The price Northern Ireland will pay for UK's new Brexit deal

22 October 2019, 11:22 | Updated: 22 October 2019, 23:12

The Withdrawal Agreement Bill makes it clear that there will be more costs, more border checks and more uncertainty for Northern Irish companies trading with England, Scotland and Wales than with Ireland.

That is a consequence of the government's decision to agree to effectively erect a customs and regulatory border in the Irish Sea in order to avoid a land border on the island of Ireland.

The implications of the proposed deal, which would see Northern Ireland (NI) comply with EU customs regulations while legally being part of the UK customs area, are set out in an impact assessment attached to the bill set before parliament last night.

The document is explicit that there will be extra costs and processes for businesses trading with Great Britain (GB), but none for deals with Ireland, which for practical purposes will be treated as intra-EU deals.

Just how much the hit to NI business will be is not clear.

The document repeatedly states that there is no data on the number of consignments that move between NI and GB every year, probably because there was not previously any need to know as they were not considered international trade.

There is little question that it will be significant.
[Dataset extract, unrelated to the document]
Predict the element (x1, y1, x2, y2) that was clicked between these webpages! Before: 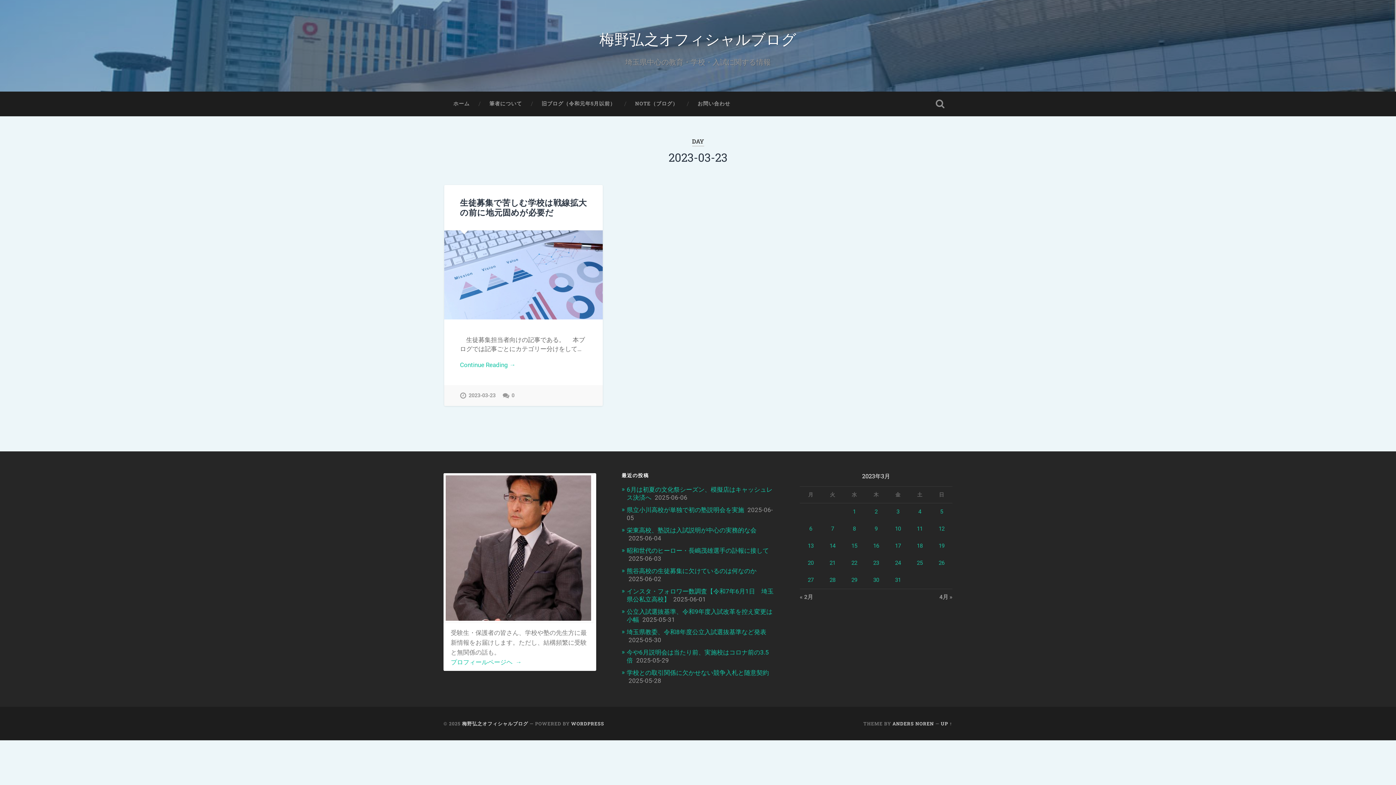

Trade in both directions between GB and NI accounts for 56% of all NI trade, with a total value of £18.1bn according to the most recent figures covering 2017.

Trade with Ireland meanwhile account for 16% of NI trade.

Almost one in five NI businesses exports goods to GB, and one in 20 imports from the rest of the UK.

Of these, almost all have fewer than 50 employees, suggesting small companies will be the most seriously affected.

The assessment sets out that some declarations will be required for west-east trade, from NI to GB, a fact Brexit Secretary Stephen Barclay appeared not to understand when appearing at a House of Lords committee on Monday.

"Some practical information will need to be provided electronically on movement of goods West-East​," the assessment states.

Goods moving east-west from Great Britain to Northern Ireland meanwhile will be required to complete both import declarations and Entry Summary (ENS) Declarations, a pre-customs declaration, "because the UK will be applying the EU's Universal Customs Controls in Northern Ireland. This will result in additional administrative costs to businesses."

How much is not certain, but HRMC has estimated that each declaration will cost between £15 - £56, with greater costs falling on small and "micro" businesses that need to use third-party customs agents.

There will be extra costs too associated with the new system of tariffs, which will only apply to GB goods that may end up in Ireland, and subject to a complex system of rebates.

The assessment states: "Businesses in Great Britain may face familiarisation costs in adapting to paying some tariffs on the movement of their goods from Great Britain to Northern Ireland."

There will also be additional customs checks and documentation required at the Northern Ireland sea border for agricultural and food products sent from GB, requiring more infrastructure, more staff, and a minimum fee of €55, set by the EU, to cover the cost of any assignment.

Goods will also have to comply with the requirements of EU regulation and legislation.

The impact assessment is not complete but it may be all MPs have to go on as the Chancellor Sajid Javid has refused to commission a Treasury study, saying the benefits of the deal are "self-evident".

But it seems unarguable that the price of the UK being able to strike free-trade deals with countries around the world will be to place costs and barriers to commerce not just with the EU, but with Northern Ireland, one of the four nations of the Union.